Prime Minister Narendra Modi will today join a brain-storming session with stakeholders of banks & NBFCs. Amid a deteriorating credit profile of banks, PM Modi will discuss and deliberate on vision and roadmap for the future, said the Prime Minister’s Office. The main topics on agenda include credit products and efficient models for delivery; financial empowerment through technology; and prudential practices for stability and sustainability of financial sector. “Highlight of the discussion will be to boost growth through effective delivery of credit to different sectors of the economy,” Sameer Narang, Chief Economist, Bank of Baroda, told Financial Express Online.
Even before the coronavirus pandemic, the Indian banking system was struggling through low credit offtake despite multiple rate cuts by the Reserve bank of India. The wound deepened after the nationwide lockdown as the credit offtake further slowed down.
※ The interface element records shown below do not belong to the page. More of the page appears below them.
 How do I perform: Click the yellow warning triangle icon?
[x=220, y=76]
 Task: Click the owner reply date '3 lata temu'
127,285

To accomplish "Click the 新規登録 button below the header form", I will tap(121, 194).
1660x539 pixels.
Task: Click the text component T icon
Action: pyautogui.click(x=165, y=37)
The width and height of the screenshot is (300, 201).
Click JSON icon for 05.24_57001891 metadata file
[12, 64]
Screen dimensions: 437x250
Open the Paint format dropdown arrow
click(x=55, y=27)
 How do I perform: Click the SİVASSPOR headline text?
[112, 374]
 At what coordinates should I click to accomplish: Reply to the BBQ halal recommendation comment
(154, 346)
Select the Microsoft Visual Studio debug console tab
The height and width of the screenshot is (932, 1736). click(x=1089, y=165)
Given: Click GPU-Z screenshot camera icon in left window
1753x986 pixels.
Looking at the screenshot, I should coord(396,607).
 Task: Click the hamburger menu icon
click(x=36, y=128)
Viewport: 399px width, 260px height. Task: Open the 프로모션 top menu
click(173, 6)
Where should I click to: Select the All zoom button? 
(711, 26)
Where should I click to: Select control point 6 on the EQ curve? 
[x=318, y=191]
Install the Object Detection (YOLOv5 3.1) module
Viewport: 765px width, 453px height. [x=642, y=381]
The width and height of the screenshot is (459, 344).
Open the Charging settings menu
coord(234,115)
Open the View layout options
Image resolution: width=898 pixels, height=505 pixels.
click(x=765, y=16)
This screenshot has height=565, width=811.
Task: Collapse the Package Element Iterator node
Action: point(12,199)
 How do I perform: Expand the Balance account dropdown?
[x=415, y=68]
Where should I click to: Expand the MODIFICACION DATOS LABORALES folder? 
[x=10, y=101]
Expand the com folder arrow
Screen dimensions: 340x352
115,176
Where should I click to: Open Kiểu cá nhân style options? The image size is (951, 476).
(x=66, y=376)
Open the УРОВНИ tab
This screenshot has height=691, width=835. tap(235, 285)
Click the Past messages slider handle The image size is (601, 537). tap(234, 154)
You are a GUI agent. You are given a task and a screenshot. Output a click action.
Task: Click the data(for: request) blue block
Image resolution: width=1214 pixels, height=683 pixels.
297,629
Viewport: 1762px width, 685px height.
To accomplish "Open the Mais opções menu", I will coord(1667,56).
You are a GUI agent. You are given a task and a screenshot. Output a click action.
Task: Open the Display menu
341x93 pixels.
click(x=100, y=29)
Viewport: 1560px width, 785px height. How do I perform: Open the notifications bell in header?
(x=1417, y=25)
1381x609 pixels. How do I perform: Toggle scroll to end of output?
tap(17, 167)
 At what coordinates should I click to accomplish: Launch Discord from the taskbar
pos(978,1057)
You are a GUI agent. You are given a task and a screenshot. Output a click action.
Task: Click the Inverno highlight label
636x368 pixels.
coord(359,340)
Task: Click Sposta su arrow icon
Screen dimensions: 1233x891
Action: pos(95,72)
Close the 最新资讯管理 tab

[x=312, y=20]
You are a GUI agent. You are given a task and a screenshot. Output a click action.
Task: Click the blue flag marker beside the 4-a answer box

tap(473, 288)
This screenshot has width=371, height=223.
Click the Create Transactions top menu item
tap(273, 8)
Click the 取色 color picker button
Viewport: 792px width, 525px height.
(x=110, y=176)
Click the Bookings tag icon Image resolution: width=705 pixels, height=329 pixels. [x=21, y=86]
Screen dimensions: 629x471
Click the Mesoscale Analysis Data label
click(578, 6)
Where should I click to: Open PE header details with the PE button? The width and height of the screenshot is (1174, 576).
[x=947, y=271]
Credit growth of the scheduled commercial banks, which had considerably weakened during the first half of 2019-20, slid down further to 5.9 per cent by March 2020 and remained muted up to early June 2020, said the RBI’s Financial Stability Report.
Consequently, the MSME sector is affected because of a lack of cash flows. Low demand, lack of manpower, stuck working capital, and lack of capital may lead to further stress on employment. Potential margin compression in corporate bonds was also seen as increasing leverage, leading to a negative impact on credit metrics and consequent rating downgrade that can result in difficulties for refinancing of loans and raising capital, the RBI FSR added.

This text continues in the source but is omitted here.